L'histoire récente de la diverticulite est celle d'une désescalade. Moins d'antibiotiques. Moins d'examens de contrôle. Moins de chirurgie préventive. Moins d'interdits alimentaires. À chaque fois, les données ont montré que l'on faisait trop, sans bénéfice pour le patient.

Si vous vivez depuis des années en évitant les tomates, les fraises et les cacahuètes, vous pouvez arrêter : la recommandation officielle demande aux soignants de ne pas vous l'interdire. Si l'on ne vous prescrit pas d'antibiotique pour une poussée simple, ce n'est pas un oubli.

Ce qui n'a pas changé, en revanche : une douleur abdominale intense, un ventre dur, une fièvre élevée, un arrêt du transit sont des urgences. La bonne médecine sait à la fois en faire moins quand c'est inutile — et agir vite quand il le faut.

Aller plus loin

  • Haute Autorité de Santé (HAS) — Prise en charge médicale et chirurgicale de la diverticulite colique, recommandation de bonne pratique (source principale de cet article : traitement symptomatique sans antibiotique, absence de régime recommandé pour la prévention des récidives, non-contre-indication des fruits à coque, du blé, du maïs et du popcorn, pas de scanner ni de coloscopie de contrôle systématiques, pas de sigmoïdectomie systématique).
  • Haute Autorité de Santé (HAS) — Choix et durées d'antibiothérapies : diverticulite aiguë sigmoïdienne non compliquée, fiche mémo (amoxicilline-acide clavulanique en cas de non-réponse au traitement symptomatique ; critères de gravité).
  • FMC-HGE / POSTU — Diverticulite sigmoïdienne à l'heure des recommandations (remise en cause de l'antibiothérapie systématique sur la base de deux essais randomisés ; absence de régime restrictif à la réalimentation).
  • Société Nationale Française de Gastro-Entérologie (SNFGE) — fiches d'information patient sur la diverticulose et la maladie diverticulaire.
  • Anses — Références nutritionnelles pour les fibres alimentaires (objectif de 30 g/j chez l'adulte).

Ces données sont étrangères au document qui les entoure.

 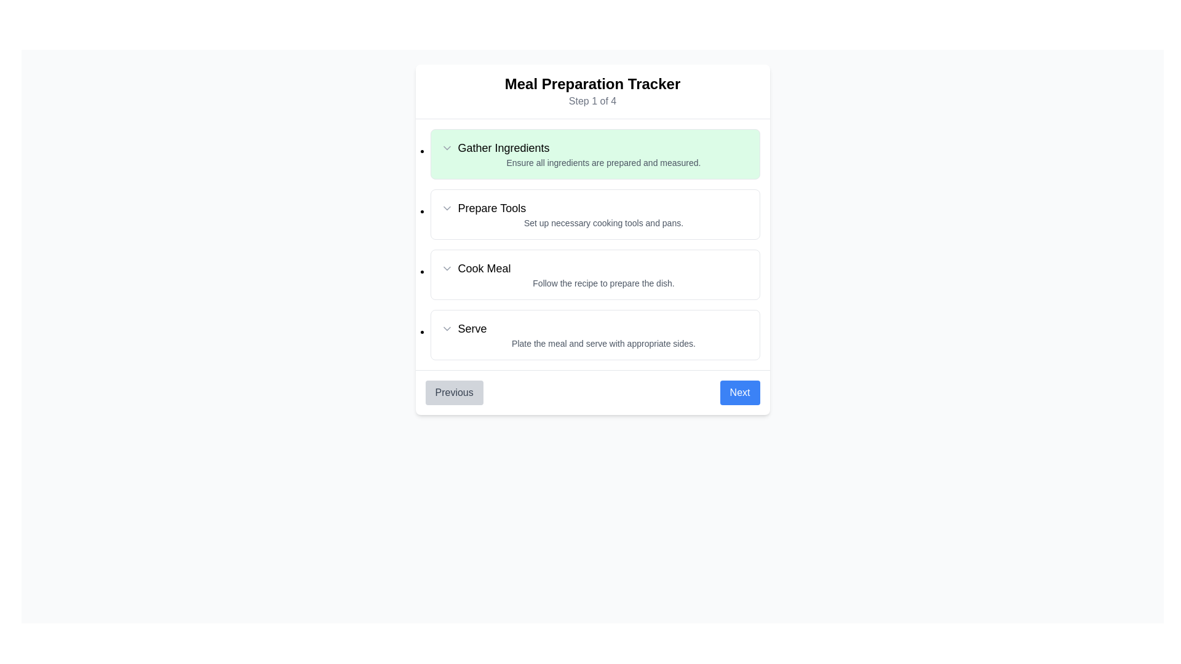 What do you see at coordinates (603, 223) in the screenshot?
I see `the static descriptive text stating 'Set up necessary cooking tools and pans.' located below the bold heading 'Prepare Tools'` at bounding box center [603, 223].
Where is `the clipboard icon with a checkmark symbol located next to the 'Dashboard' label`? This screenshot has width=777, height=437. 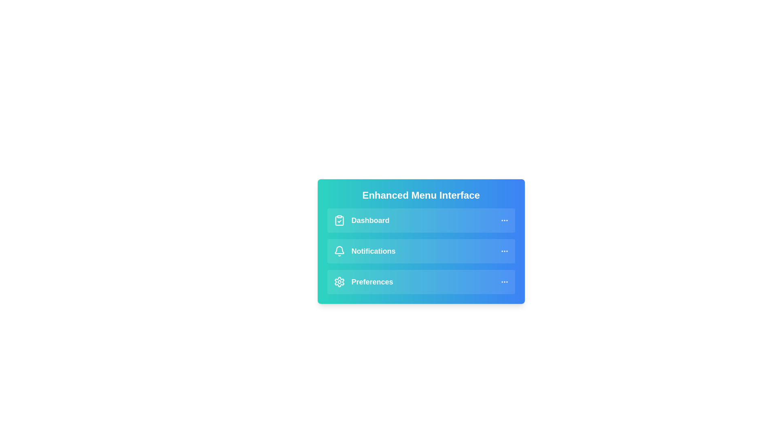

Avertissement important. Cet article a une vocation informative et pédagogique. Il ne constitue ni un avis médical, ni une prescription, et ne remplace en aucun cas l'évaluation d'un médecin. Le diagnostic de diverticulite ne peut pas être posé sur les seuls symptômes : il exige une imagerie, car d'autres pathologies donnent le même tableau et parce que seule l'imagerie distingue une forme non compliquée d'une forme compliquée — distinction qui commande tout le traitement. Les recommandations citées concernent la diverticulite aiguë non compliquée et sans signe de gravité ; elles ne s'appliquent pas en cas d'immunodépression, de grossesse, de comorbidités lourdes, ni aux formes compliquées. N'adaptez jamais seul un traitement antibiotique. Consultez en urgence en cas de douleur abdominale intense, de ventre dur ou contracté, de fièvre élevée avec frissons, d'arrêt des matières et des gaz, de vomissements, de saignement digestif, de confusion ou d'altération de l'état général.